- **PROBLEM DESCRIPTION**
Pull out every line in the records below that contains the string "notice". Case counts.

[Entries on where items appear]
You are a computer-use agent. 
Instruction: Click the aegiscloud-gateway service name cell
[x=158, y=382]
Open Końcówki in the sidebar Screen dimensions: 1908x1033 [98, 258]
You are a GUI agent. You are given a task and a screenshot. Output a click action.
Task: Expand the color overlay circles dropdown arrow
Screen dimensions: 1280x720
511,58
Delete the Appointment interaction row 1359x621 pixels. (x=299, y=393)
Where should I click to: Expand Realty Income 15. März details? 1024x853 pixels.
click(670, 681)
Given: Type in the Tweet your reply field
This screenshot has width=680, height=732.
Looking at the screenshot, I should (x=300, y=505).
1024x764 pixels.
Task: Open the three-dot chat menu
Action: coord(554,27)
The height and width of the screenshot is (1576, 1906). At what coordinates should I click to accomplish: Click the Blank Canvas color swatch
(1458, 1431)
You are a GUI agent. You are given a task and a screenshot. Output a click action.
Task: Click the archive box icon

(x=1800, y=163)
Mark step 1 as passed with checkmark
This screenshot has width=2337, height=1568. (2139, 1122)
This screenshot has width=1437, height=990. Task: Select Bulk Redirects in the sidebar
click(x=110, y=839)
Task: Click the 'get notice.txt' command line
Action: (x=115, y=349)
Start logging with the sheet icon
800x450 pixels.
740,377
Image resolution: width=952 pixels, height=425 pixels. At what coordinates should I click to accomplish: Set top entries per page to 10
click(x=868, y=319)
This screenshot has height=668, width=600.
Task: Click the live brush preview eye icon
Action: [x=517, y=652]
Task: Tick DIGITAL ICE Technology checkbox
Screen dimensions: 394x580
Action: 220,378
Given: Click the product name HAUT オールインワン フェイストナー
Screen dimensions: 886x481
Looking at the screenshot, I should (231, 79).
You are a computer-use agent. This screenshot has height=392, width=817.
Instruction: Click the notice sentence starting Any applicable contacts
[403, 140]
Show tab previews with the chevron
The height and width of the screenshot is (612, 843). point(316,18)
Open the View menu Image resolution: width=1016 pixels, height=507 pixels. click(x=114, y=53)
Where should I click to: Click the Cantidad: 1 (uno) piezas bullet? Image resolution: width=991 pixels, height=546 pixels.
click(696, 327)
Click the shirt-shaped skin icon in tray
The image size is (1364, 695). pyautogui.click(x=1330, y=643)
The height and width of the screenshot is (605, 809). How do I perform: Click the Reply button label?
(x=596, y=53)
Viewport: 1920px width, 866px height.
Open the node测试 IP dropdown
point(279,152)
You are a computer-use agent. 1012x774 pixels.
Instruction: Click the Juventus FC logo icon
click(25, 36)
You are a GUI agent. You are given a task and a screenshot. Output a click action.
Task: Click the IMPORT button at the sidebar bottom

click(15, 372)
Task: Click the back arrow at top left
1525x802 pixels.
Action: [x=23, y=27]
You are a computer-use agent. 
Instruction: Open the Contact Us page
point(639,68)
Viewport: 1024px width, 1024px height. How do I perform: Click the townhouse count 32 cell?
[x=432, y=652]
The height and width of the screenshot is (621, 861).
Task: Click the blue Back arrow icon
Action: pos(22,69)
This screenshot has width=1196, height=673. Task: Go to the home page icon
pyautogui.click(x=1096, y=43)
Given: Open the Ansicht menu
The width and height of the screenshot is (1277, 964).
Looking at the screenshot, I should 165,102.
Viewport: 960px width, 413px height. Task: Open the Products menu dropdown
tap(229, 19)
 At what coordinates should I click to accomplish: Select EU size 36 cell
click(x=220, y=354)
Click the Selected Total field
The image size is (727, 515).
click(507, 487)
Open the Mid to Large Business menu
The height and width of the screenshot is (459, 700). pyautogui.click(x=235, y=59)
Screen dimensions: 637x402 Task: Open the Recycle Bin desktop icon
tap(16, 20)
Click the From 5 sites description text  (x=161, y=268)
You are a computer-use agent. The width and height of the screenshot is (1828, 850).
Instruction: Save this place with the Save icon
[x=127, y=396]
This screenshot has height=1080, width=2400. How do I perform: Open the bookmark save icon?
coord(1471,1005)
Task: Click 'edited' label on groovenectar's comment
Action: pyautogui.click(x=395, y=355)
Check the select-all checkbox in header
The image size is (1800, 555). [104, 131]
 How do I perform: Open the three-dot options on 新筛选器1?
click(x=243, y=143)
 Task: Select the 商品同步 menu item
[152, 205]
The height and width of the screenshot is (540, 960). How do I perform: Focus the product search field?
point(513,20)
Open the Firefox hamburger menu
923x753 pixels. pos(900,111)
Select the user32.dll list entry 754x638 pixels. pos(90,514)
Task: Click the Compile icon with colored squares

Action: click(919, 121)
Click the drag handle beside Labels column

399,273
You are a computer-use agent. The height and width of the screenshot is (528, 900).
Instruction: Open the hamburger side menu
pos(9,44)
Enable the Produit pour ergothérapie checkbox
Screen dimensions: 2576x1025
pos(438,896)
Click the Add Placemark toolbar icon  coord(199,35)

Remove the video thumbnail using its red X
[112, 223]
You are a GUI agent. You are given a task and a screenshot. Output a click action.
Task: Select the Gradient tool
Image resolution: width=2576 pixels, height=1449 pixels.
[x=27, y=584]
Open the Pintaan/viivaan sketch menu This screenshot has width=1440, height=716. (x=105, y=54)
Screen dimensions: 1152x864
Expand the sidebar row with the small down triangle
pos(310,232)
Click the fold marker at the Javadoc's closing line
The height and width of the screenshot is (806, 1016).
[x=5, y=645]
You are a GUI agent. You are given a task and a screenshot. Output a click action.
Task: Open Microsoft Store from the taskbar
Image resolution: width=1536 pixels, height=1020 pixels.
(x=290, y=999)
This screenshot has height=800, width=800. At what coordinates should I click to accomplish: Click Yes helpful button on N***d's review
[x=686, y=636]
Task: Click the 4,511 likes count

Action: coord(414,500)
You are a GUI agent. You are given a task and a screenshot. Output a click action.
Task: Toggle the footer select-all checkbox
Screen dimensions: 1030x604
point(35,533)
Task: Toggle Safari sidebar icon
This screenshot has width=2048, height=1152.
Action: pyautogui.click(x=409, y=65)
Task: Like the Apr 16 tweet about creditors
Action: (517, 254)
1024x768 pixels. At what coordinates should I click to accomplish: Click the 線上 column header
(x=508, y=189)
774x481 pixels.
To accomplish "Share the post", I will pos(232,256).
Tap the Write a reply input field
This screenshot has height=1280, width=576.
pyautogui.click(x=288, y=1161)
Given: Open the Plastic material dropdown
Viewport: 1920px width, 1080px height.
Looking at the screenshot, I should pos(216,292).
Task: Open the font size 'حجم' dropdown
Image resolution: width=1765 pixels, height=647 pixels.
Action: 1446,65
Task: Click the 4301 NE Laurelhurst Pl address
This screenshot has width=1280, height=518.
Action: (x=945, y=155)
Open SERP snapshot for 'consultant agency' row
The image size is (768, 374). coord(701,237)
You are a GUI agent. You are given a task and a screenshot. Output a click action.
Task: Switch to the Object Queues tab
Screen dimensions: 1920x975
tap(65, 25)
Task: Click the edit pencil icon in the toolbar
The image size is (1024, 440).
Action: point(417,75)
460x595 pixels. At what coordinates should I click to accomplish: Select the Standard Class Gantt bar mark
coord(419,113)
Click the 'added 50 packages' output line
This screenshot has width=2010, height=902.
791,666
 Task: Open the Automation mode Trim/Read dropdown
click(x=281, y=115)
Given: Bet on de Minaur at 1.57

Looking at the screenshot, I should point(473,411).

- **EXPECTED ANSWER**
Task: Click the 'get notice.txt' command line
Instruction: Click the notice sentence starting Any applicable contacts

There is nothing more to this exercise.